Sulla questione sarda che esplose nel primo dopoguerra imperialista con il movimento rivoluzionario della piccola borghesia rurale, il movimento sardista, che occupava i latifondi, assaltava caserme, assaltava municipi e si proponeva l’abbattimento dello stato unitario monarchico da sostituire con una repubblica democratica federale, i comunisti, al V congresso del PSd’A, chiamarono i sardisti a lottare per la Repubblica sarda dei consigli degli operai, dei minatori e dei pastori nel quadro della federazione soviettista d’Italia. Proponeva ai sardisti di battersi per espropriare le banche e centralizzarle in un'unica banca di proprietà della Repubblica dei consigli. Su questo punto centrale di ogni programma rivoluzionario un fronte unico era possibile. I sardisti nel Programma di Macomer sostenevano, seppur in modo confuso, delle forme di nazionalizzazione che colpivano, il governo centrale, le cricche isolane e gli industriali lattiero-caseari del continente, i nemici di classe dei pastori. I sardisti rivendicavano, secondo la tradizione democratico rivoluzionaria, la “Nazione armata al solo scopo della difesa da oppressioni. La gioventù sarda imparerà nelle scuole l’uso delle armi per essere pronta ad una sciagurata ipotesi di difesa della nazione. I combattenti vogliono l’immediato scioglimento dei reparti regionali: la Brigata Sassari, i Battaglioni CC.RR., Guardie Regie e Guardie di Finanza. Non per piazze deve essere deriso chi rappresenta una stirpe orgogliosa della sua gloria, né la Sardegna può soffrire di diventare il deposito dei poliziotti d’Italia. L’arruolamento in questi corpi speciali deve essere abolito”.
Oggi il compito dei comunisti in Sardegna è quello di unificare la classe lavoratrice per instaurare un governo rivoluzionario dei lavoratori che espropri il sistema creditizio presente nell’isola e le grandi imprese private e regionali ponendole sotto il controllo dei lavoratori, avvii un piano di risanamento del sistema stradale, ferroviario; riduca l’orario di lavoro, aumenti i salari e metta mano ad un piano per la piena occupazione; riorganizzi il sistema scolastico dall’infanzia all’università secondo i criteri della pedagogia socialista e del razionalismo materialista, promuova una nuova generazione di insegnanti competenti e colti; difenda l’infanzia assicurandone lo sviluppo armonico. Questo è l’unico programma che libererà le masse sarde dall’oppressione presente e da quella storica. Su questo programma ci confronteremo con i compagni e le compagne di A Manca pro s’Indipendentzia quando si renderanno conto che la rivendicazione della zona franca - che sono stati costretti ad accettare facendo parte dello squallido cartello elettorale, i cui artefici pomposamente ed abusivamente hanno chiamato “Consulta rivoluzionaria”- li pone sul fronte anticomunista.
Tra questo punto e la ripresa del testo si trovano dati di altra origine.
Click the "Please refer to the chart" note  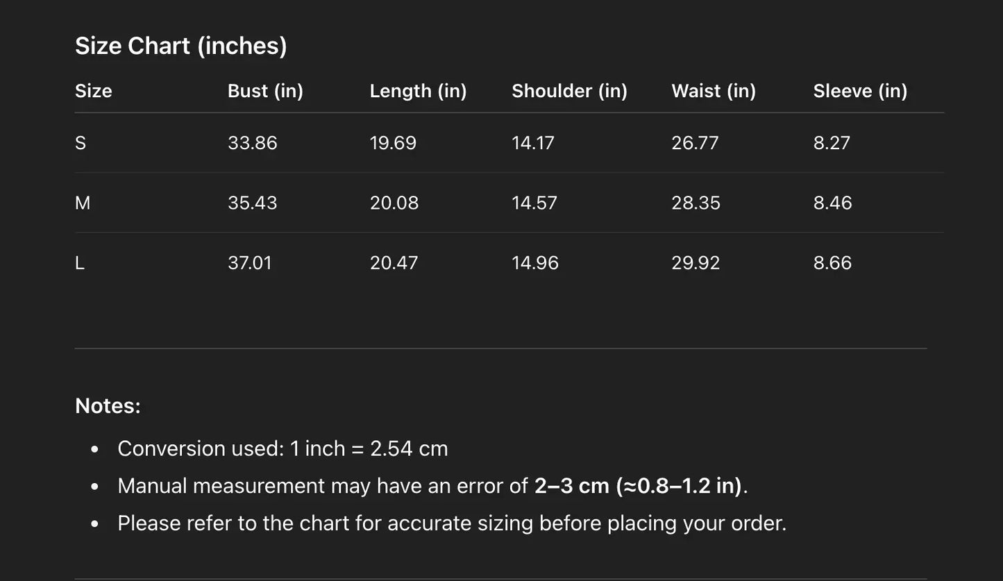point(452,523)
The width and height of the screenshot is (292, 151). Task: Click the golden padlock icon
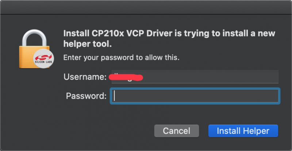click(35, 49)

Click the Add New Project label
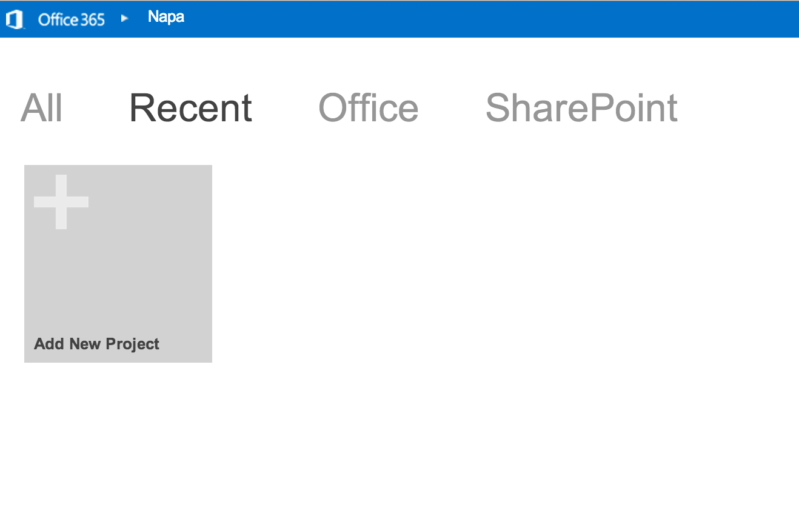[96, 344]
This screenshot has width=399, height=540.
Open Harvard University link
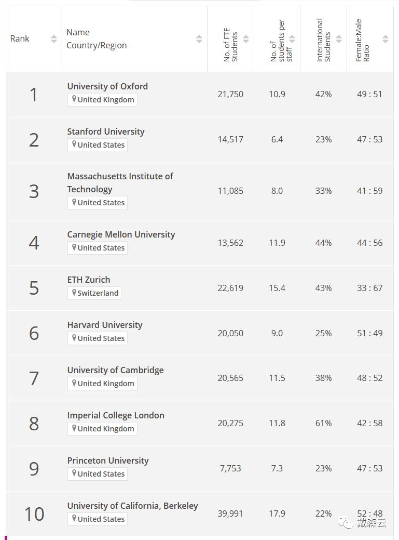point(105,325)
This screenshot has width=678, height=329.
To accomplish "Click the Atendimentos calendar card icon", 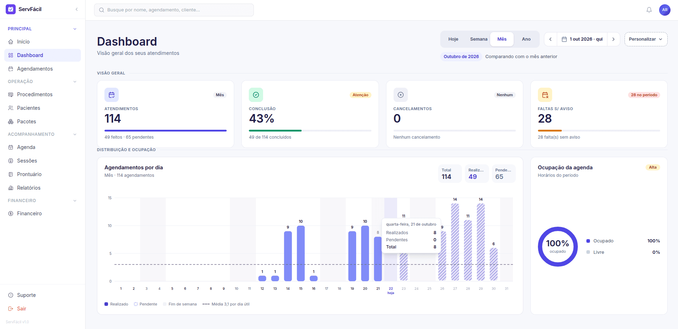I will point(112,95).

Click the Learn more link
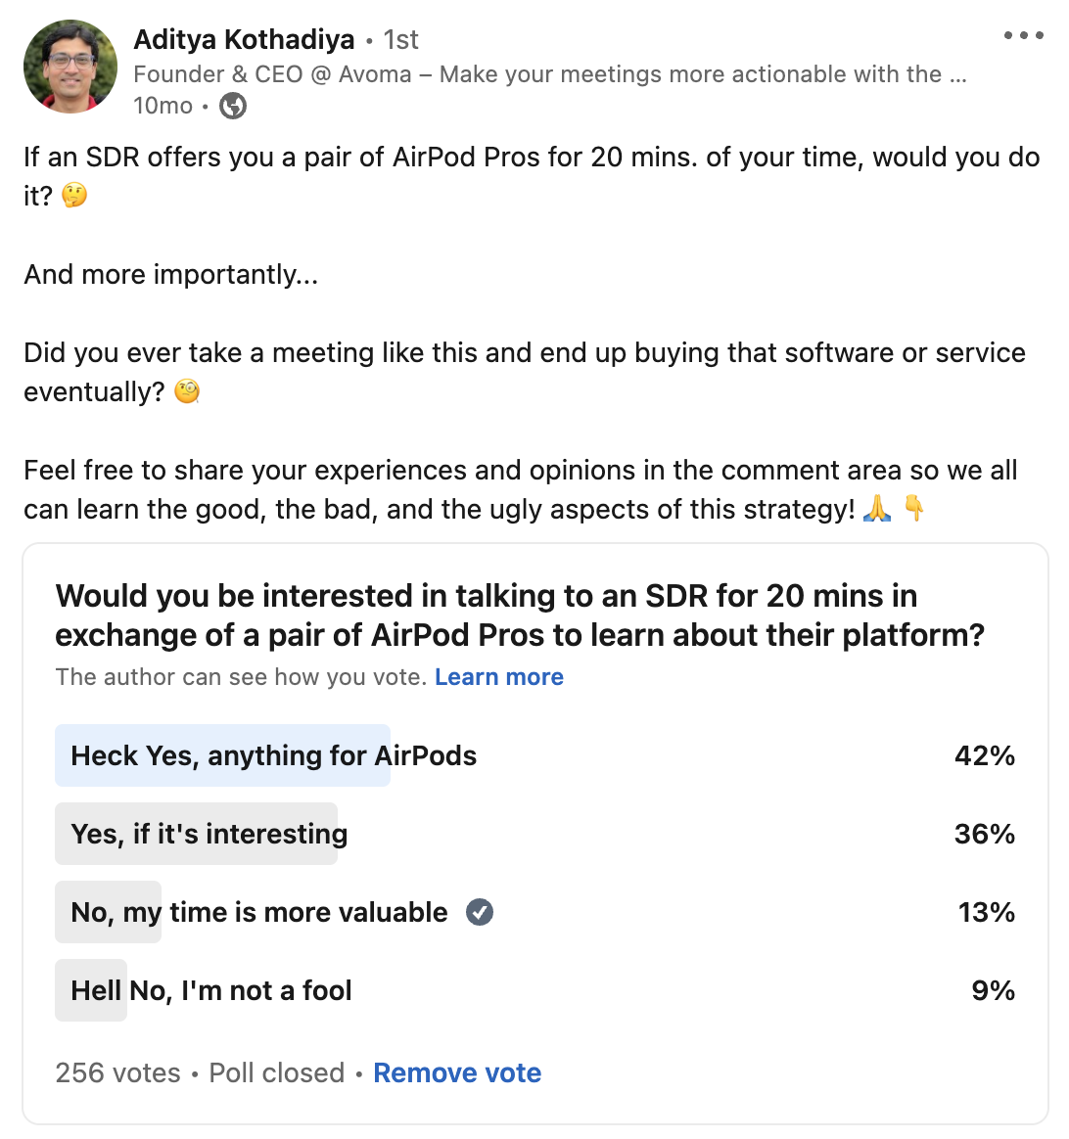(x=499, y=677)
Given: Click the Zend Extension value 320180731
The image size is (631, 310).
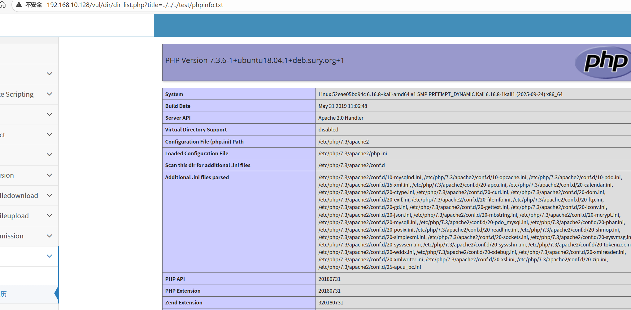Looking at the screenshot, I should pyautogui.click(x=331, y=303).
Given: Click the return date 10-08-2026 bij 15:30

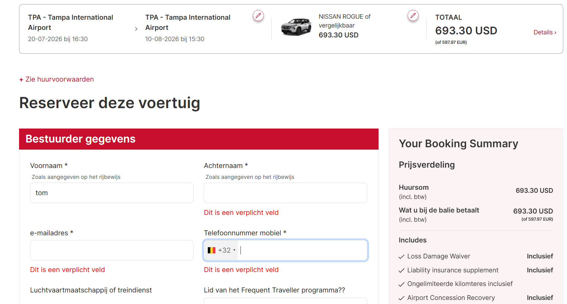Looking at the screenshot, I should tap(174, 39).
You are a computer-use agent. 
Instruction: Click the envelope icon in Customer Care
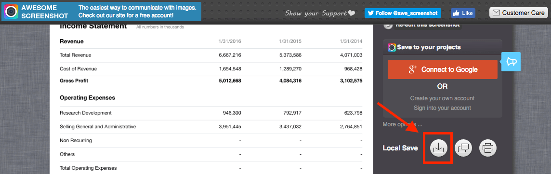coord(496,13)
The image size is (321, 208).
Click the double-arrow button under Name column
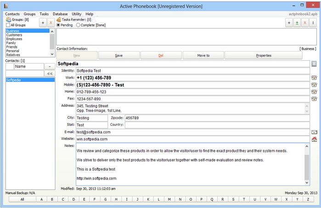49,74
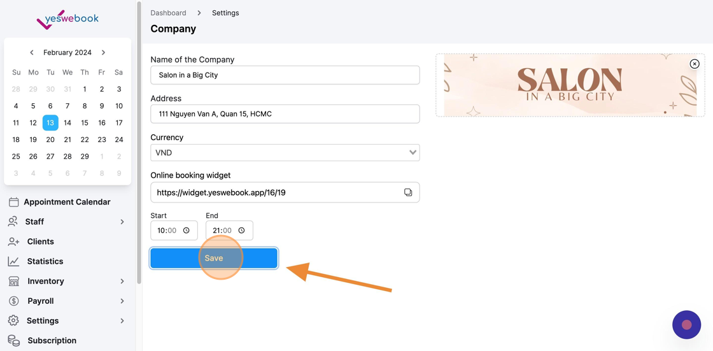Open the Start time clock picker
The height and width of the screenshot is (351, 713).
pyautogui.click(x=186, y=231)
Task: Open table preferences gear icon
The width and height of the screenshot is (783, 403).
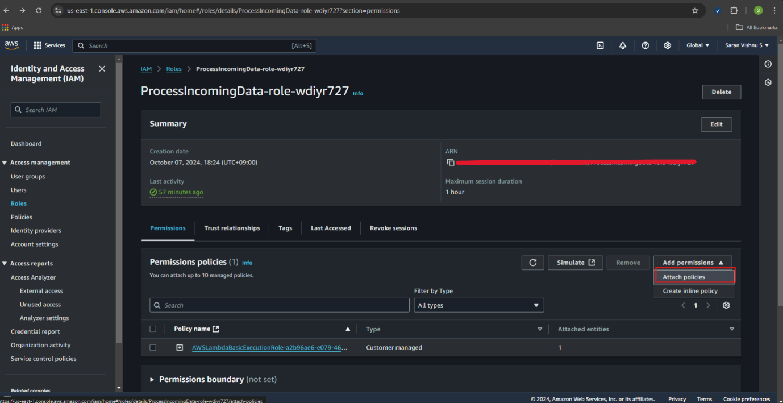Action: [x=726, y=305]

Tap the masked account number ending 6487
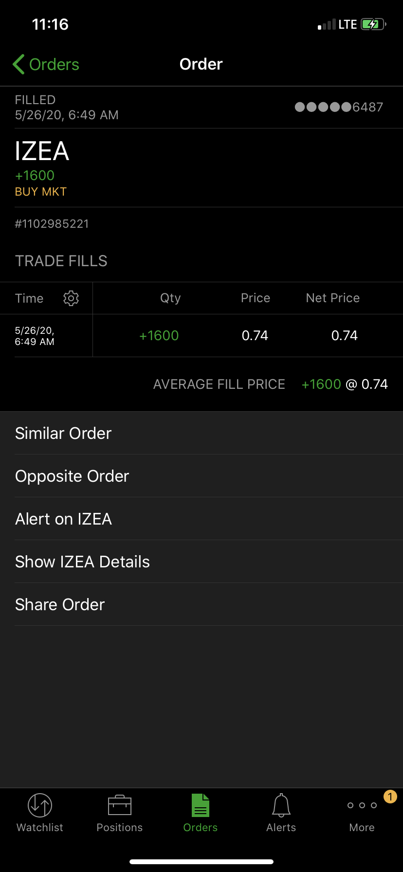click(339, 107)
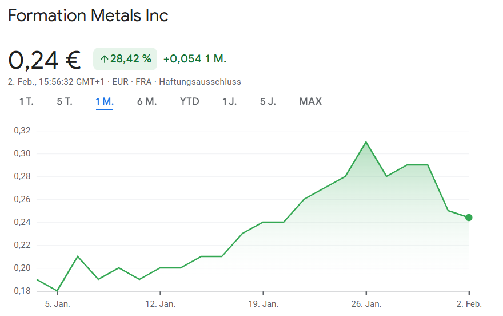
Task: Click the 12. Jan. axis label
Action: 160,303
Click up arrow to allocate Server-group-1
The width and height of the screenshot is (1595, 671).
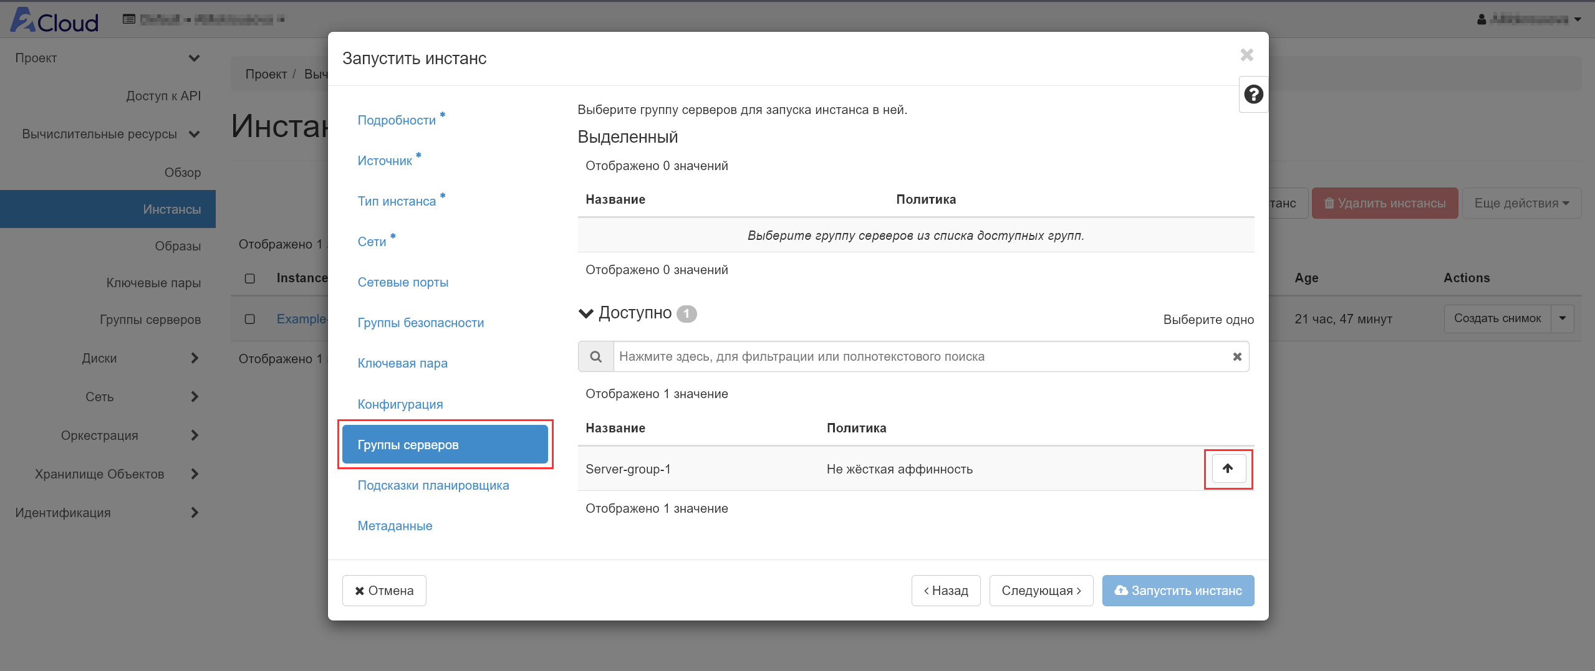[1228, 469]
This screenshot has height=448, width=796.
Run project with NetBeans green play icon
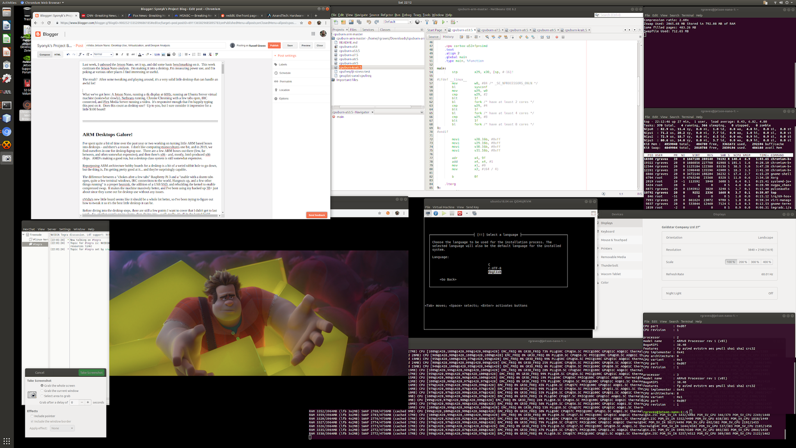pyautogui.click(x=444, y=22)
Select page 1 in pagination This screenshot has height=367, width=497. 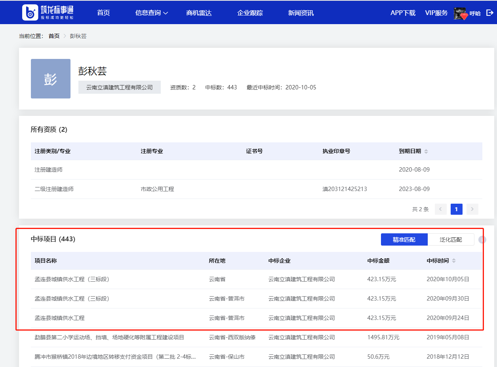click(x=456, y=209)
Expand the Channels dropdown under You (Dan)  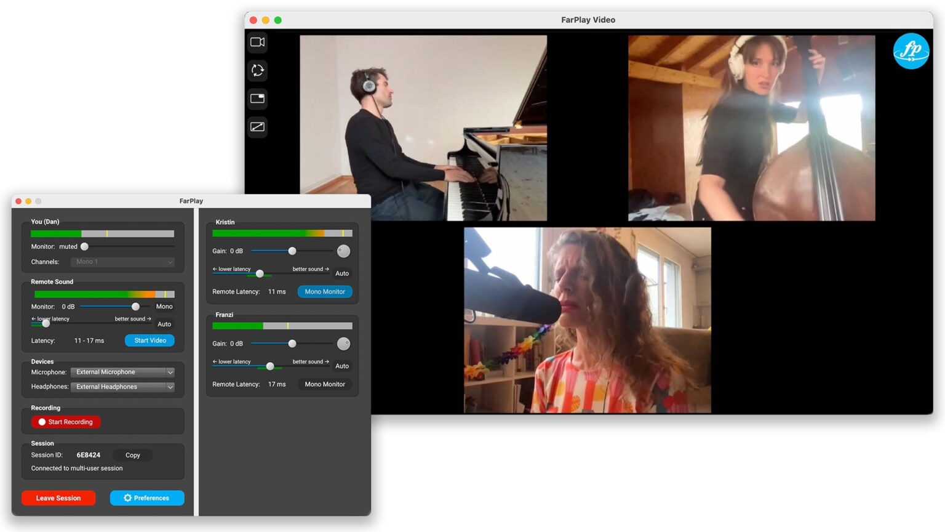pos(122,262)
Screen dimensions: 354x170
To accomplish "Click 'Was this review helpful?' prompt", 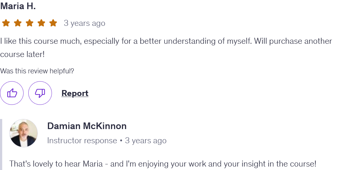I will [x=37, y=71].
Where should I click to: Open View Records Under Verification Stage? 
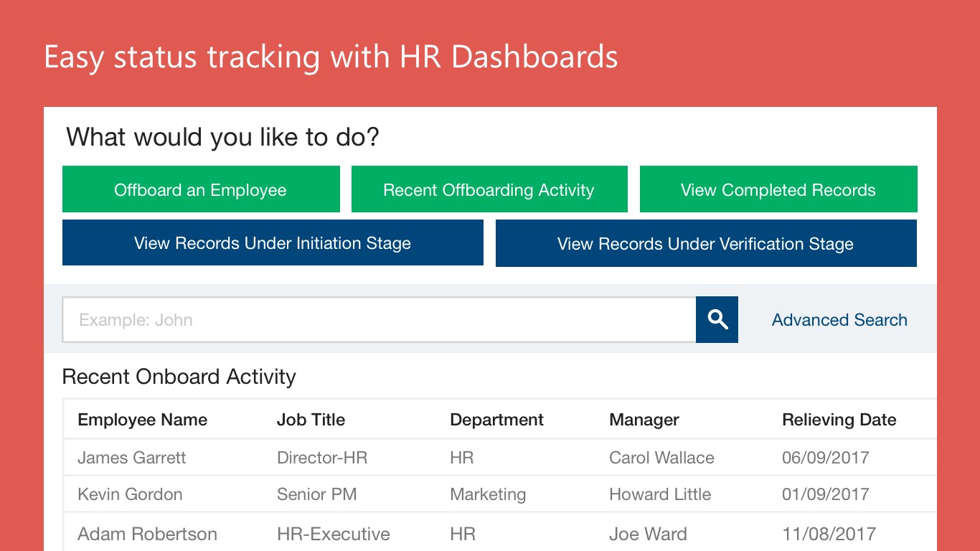click(705, 243)
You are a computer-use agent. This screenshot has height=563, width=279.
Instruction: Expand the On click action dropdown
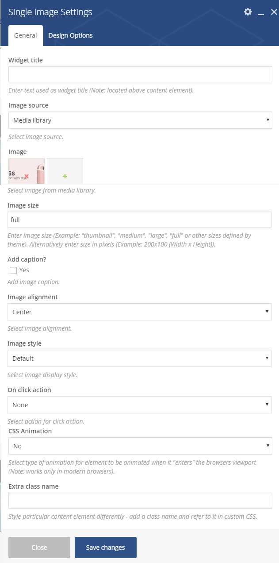click(139, 405)
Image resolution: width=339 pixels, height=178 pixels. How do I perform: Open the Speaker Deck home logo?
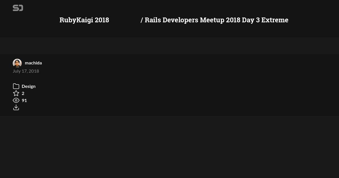click(x=18, y=8)
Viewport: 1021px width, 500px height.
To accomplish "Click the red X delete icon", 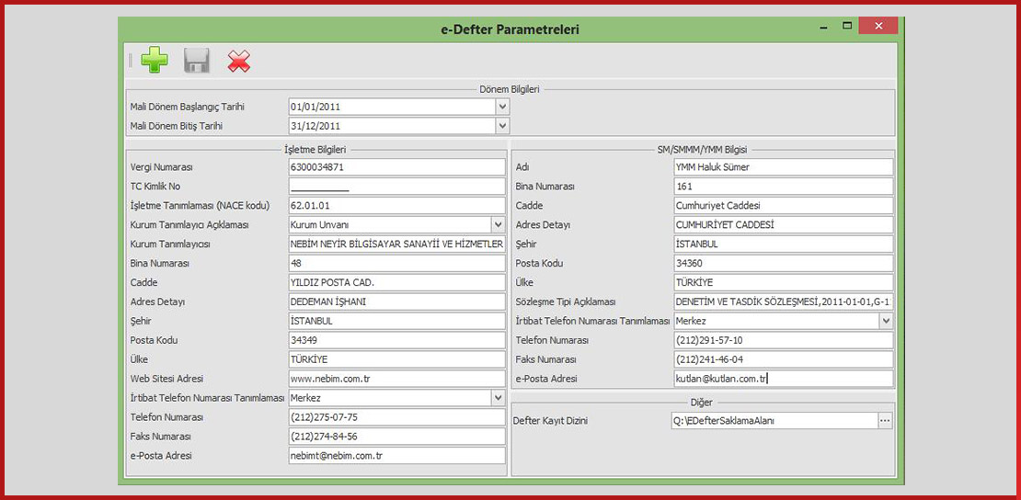I will point(239,61).
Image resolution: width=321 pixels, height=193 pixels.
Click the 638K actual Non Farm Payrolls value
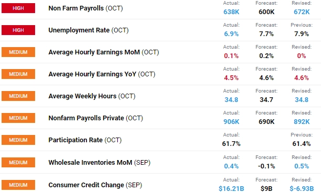point(231,12)
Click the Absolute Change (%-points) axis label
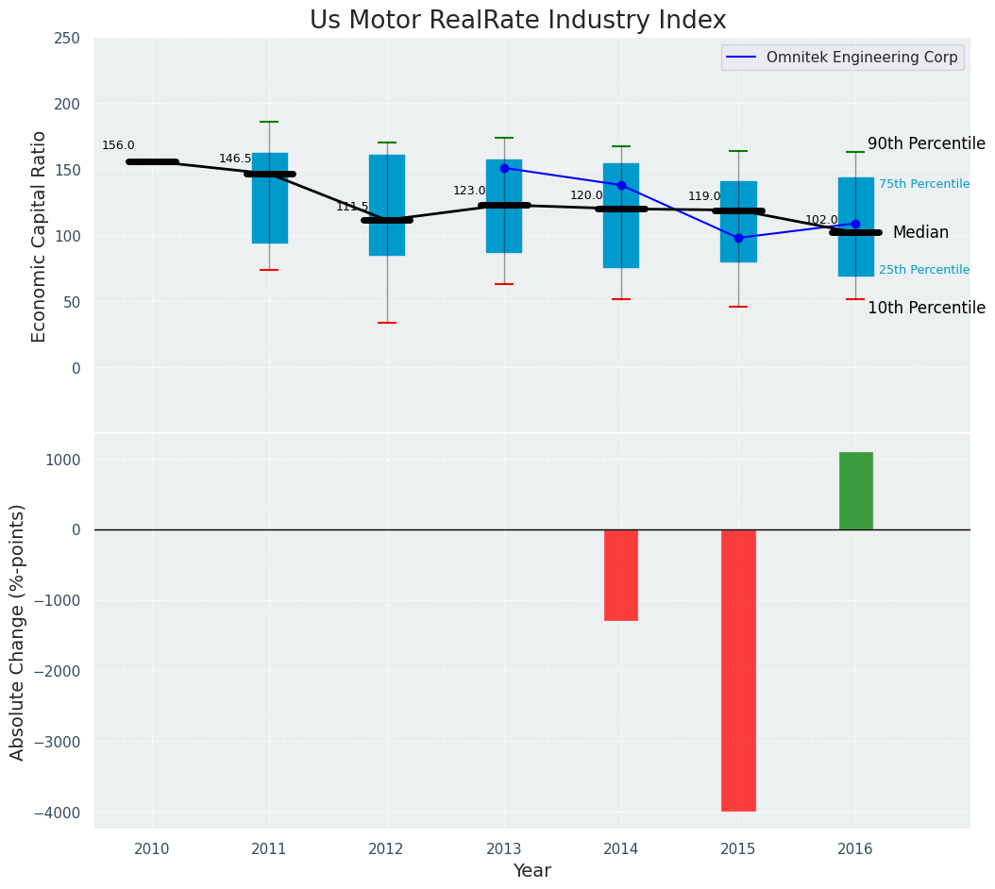The height and width of the screenshot is (889, 995). (x=17, y=631)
Di fronte alla rivendicazione della sovranità di una nazione oppressa i marxisti fanno la scelta di sostenerla se la lotta per essa infligge un colpo al capitalismo, ovvero se il proletariato della nazione oppressa e quello della nazione che opprime se ne avvantaggiano nella lotta per la conquista del potere. Il resto sono fumoserie anticomuniste ed antiproletarie.